Veterans' Day, Armistice Day, Remembrance Day

 

Whatever we call today, it is above all else a day to honor all of the men and women who have fought in foreign wars (or “conflicts”) and survived to return to their home here in the United States of America.  Sure, it began as a celebration of the armistice that ended World War I, but it has evolved into a holiday for all of our veterans, whatever war they served during. 

Following is one of my favorite of the Great War poems and one oft cited on Veterans’ Day; perhaps here in America and now, its call to keep up the good fight, to continue to victory as a means of honoring the sacrifice of the dead soldiers, doesn’t hold the same meaning for some people.  But this poem . . . is powerful.

In Flanders Fields

Lt. Col. John McCrae

In Flanders fields the poppies blow
Between the crosses, row on row
That mark our place; and in the sky
The larks, still bravely singing, fly
Scarce heard amid the guns below.

We are the dead. Short days ago
We lived, felt dawn, saw sunset glow,
Loved and were loved, and now we lie
In Flanders fields.

Take up our quarrel with the foe:
To you from failing hands we throw
The torch; be yours to hold it high.
If ye break faith with us who die
We shall not sleep, though poppies grow
In Flanders fields.

* **DATA LISTING**:
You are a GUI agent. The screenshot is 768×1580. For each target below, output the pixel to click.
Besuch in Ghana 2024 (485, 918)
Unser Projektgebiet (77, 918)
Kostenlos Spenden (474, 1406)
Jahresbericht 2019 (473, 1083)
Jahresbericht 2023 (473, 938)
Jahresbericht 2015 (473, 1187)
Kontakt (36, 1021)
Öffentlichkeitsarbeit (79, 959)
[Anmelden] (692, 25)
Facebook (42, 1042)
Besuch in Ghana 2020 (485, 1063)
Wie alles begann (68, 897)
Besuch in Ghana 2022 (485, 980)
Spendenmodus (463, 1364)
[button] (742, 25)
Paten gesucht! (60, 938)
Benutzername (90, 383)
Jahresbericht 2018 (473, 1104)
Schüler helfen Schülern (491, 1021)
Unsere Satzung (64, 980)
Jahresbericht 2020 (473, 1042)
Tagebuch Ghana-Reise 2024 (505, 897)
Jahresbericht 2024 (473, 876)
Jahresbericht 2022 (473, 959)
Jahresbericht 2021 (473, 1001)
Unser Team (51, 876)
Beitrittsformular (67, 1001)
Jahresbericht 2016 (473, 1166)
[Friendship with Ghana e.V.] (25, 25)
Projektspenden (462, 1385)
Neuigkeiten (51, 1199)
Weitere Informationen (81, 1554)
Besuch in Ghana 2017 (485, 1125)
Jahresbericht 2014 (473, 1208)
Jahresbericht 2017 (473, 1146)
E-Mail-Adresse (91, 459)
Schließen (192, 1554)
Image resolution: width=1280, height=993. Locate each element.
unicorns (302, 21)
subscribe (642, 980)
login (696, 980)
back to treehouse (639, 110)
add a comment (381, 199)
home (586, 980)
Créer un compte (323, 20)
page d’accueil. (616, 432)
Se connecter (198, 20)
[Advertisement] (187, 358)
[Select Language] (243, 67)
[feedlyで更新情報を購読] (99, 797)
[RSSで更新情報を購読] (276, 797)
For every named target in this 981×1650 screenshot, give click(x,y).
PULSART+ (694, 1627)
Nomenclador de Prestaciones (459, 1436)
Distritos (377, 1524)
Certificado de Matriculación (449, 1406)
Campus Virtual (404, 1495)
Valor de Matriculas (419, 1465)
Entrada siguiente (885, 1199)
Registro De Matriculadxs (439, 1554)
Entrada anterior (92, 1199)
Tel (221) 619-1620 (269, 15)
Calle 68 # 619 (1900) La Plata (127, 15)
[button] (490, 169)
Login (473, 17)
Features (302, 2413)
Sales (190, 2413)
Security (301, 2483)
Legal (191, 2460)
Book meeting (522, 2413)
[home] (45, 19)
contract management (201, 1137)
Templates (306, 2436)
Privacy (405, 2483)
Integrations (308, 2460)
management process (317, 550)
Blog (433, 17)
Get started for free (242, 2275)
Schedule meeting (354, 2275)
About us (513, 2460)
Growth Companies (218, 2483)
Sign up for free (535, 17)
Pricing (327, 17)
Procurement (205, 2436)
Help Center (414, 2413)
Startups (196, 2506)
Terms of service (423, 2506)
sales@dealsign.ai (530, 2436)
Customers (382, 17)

* **WRITTEN EXERCISE A**: According to the Veterans' Day post, what did the holiday originally celebrate?
* **WRITTEN EXERCISE B**: Repeat the passage from the Veterans' Day post word for word, starting with "Following is one" and going on through "poem . . . is powerful.".
* **WRITTEN EXERCISE C**: Write the next part of the Veterans' Day post, picking up right after its last line.
The records above were taken from a separate source, unrelated to the Veterans' Day post.

* **WRITTEN RESPONSE A**: It began as a celebration of the armistice that ended World War I.

* **WRITTEN RESPONSE B**:
Following is one of my favorite of the Great War poems and one oft cited on Veterans’ Day; perhaps here in America and now, its call to keep up the good fight, to continue to victory as a means of honoring the sacrifice of the dead soldiers, doesn’t hold the same meaning for some people.  But this poem . . . is powerful.

* **WRITTEN RESPONSE C**:
Another poem that may hold more meaning to many Americans, certainly to those who support our veterans and active troops but oppose the war, is also a Great War poem, one that calls out the “lie” about wars:

Dulce Et Decorum Est

Wilfred Owen

Bent double, like old beggars under sacks,
Knock-kneed, coughing like hags, we cursed through sludge,
Till on the haunting flares we turned our backs
And towards our distant rest began to trudge.
Men marched asleep. Many had lost their boots
But limped on, blood-shod. All went lame; all blind;
Drunk with fatigue; deaf even to the hoots
Of disappointed shells that dropped behind.

GAS! Gas! Quick, boys!– An ecstasy of fumbling,
Fitting the clumsy helmets just in time;
But someone still was yelling out and stumbling
And floundering like a man in fire or lime.–
Dim, through the misty panes and thick green light
As under a green sea, I saw him drowning.

In all my dreams, before my helpless sight,
He plunges at me, guttering, choking, drowning.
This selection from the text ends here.